> **Exercise details**:
Output the records. Match them exactly.

--- Exercise input Enclosed Below ---

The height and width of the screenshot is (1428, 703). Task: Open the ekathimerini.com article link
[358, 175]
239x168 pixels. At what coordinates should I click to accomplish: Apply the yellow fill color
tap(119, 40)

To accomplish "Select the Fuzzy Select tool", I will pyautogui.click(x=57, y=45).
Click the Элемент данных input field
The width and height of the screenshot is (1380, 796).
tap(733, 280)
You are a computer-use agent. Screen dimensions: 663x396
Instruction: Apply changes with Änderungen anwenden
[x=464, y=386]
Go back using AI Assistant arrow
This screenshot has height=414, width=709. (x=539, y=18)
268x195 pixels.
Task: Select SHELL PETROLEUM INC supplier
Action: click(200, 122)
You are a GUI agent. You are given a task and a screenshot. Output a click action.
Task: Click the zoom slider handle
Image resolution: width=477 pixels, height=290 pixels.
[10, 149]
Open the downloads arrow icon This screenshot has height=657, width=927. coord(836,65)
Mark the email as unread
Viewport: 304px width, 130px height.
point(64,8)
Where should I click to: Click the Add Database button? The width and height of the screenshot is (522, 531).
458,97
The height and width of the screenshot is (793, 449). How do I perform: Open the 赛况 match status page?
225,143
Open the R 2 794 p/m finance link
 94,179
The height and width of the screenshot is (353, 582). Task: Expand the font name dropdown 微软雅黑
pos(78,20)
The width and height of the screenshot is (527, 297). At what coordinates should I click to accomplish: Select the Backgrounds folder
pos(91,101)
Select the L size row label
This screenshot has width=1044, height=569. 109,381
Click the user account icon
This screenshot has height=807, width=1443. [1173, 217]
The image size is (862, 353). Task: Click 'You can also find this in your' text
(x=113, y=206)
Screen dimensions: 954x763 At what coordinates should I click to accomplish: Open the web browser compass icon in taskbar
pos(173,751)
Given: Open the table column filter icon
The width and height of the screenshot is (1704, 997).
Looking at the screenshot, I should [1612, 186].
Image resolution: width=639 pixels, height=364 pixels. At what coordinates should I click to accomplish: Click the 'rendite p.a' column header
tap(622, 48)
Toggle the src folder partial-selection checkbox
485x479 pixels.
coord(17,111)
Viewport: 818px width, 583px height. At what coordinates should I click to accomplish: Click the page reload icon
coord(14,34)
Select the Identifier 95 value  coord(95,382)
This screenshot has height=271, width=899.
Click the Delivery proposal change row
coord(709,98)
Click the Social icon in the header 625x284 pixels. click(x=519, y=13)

--- End of Enclosed Exercise input ---

> **Expected answer**:
The height and width of the screenshot is (1428, 703). Task: Open the ekathimerini.com article link
[358, 175]
239x168 pixels. At what coordinates should I click to accomplish: Apply the yellow fill color
tap(119, 40)

To accomplish "Select the Fuzzy Select tool", I will pyautogui.click(x=57, y=45).
Click the Элемент данных input field
The width and height of the screenshot is (1380, 796).
tap(733, 280)
You are a computer-use agent. Screen dimensions: 663x396
Instruction: Apply changes with Änderungen anwenden
[x=464, y=386]
Go back using AI Assistant arrow
This screenshot has height=414, width=709. (x=539, y=18)
268x195 pixels.
Task: Select SHELL PETROLEUM INC supplier
Action: click(200, 122)
You are a GUI agent. You are given a task and a screenshot. Output a click action.
Task: Click the zoom slider handle
Image resolution: width=477 pixels, height=290 pixels.
[10, 149]
Open the downloads arrow icon This screenshot has height=657, width=927. coord(836,65)
Mark the email as unread
Viewport: 304px width, 130px height.
point(64,8)
Where should I click to: Click the Add Database button? The width and height of the screenshot is (522, 531).
458,97
The height and width of the screenshot is (793, 449). How do I perform: Open the 赛况 match status page?
225,143
Open the R 2 794 p/m finance link
 94,179
The height and width of the screenshot is (353, 582). Task: Expand the font name dropdown 微软雅黑
pos(78,20)
The width and height of the screenshot is (527, 297). At what coordinates should I click to accomplish: Select the Backgrounds folder
pos(91,101)
Select the L size row label
This screenshot has width=1044, height=569. 109,381
Click the user account icon
This screenshot has height=807, width=1443. [1173, 217]
The image size is (862, 353). Task: Click 'You can also find this in your' text
(x=113, y=206)
Screen dimensions: 954x763 At what coordinates should I click to accomplish: Open the web browser compass icon in taskbar
pos(173,751)
Given: Open the table column filter icon
The width and height of the screenshot is (1704, 997).
Looking at the screenshot, I should [1612, 186].
Image resolution: width=639 pixels, height=364 pixels. At what coordinates should I click to accomplish: Click the 'rendite p.a' column header
tap(622, 48)
Toggle the src folder partial-selection checkbox
485x479 pixels.
coord(17,111)
Viewport: 818px width, 583px height. At what coordinates should I click to accomplish: Click the page reload icon
coord(14,34)
Select the Identifier 95 value  coord(95,382)
This screenshot has height=271, width=899.
Click the Delivery proposal change row
coord(709,98)
Click the Social icon in the header 625x284 pixels. click(x=519, y=13)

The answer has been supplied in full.